Posteriormente em 2018 foi iniciado um estudo de coorte nessa área endêmica para determinar o papel do cão como reservatório de Leishmania braziliensis e sua participação no ciclo de transmissão da doença para o homem. Foram examinados 214 cães com lesões e sem lesões em residências de sete bairros no raio de 20 km do posto de saúde de Corte de Pedra. A prevalência da infecção (animais sem lesão, mas infectados por L.braziliensis) foi 35% e a prevalência da doença foi de 31%.
Na leishmaniose visceral, já está bem documentado que o cão é um importante reservatório da Leishmania infantum e da participação deste, na cadeia de transmissão da doença. Nessa doença, a eutanásia dos cães é uma medida preconizada pelo Ministério da Saúde. Alternativamente, a vacinação de cães, o tratamento de cães infectados e o uso de coleiras impregnadas com deltametrina são medidas também utilizadas. Dentre estas estratégias, a última apresenta resultados promissores quanto à sua utilização como medida de saúde pública. Ainda assim, a eutanásia combinada com a borrifação de domicílios, constitui a principal linha de ação implementada pelo Ministério da Saúde no Brasil.

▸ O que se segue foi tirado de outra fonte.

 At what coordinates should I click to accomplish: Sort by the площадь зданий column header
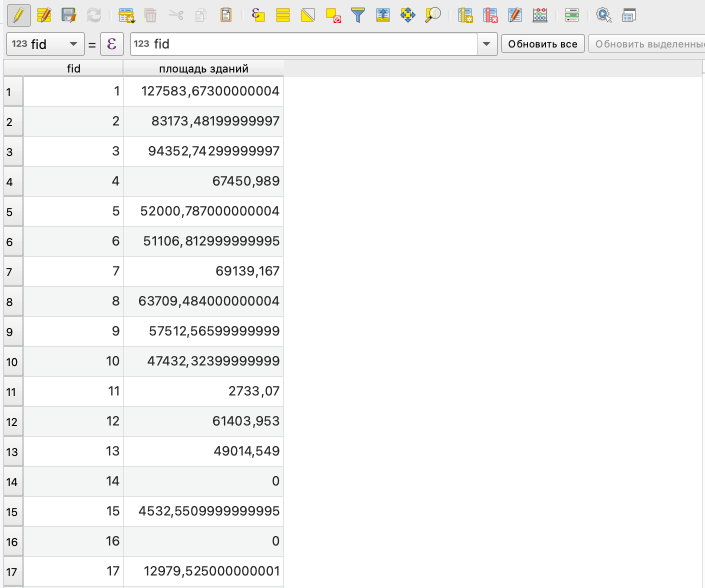coord(204,68)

Os dados desses estudos revelam que a prevalência da infecção por L. braziliensis em cães e da leishmaniose tegumentar canina é alta na área endêmica de Corte de Pedra, sendo a relação infecção: doença de 2: 1,Esses dados sugerem fortemente a participação do cão na cadeia de transmissão da L.braziliensis nessa região. Uma documentação preocupante no nosso estudo foi o achado que 26% dos animais com leishmaniose tegumentar canina identificado nesses estudos foram mortos por vizinhos ou pelo próprio proprietário no período de um ano. A documentação da alta prevalência de leishmaniose tegumentar canina nessa região, da provável participação do cão na via de transmissão da infecção pela L.braziliensis e o sacrifício de um percentual elevado dos cães, apontam para a necessidade do Ministério da Saúde de estabelecer medidas para o controle da infecção canina por esse parasito, seja por meio da prevenção ou instituição de tratamento adequado para a leishmaniose nesses animais.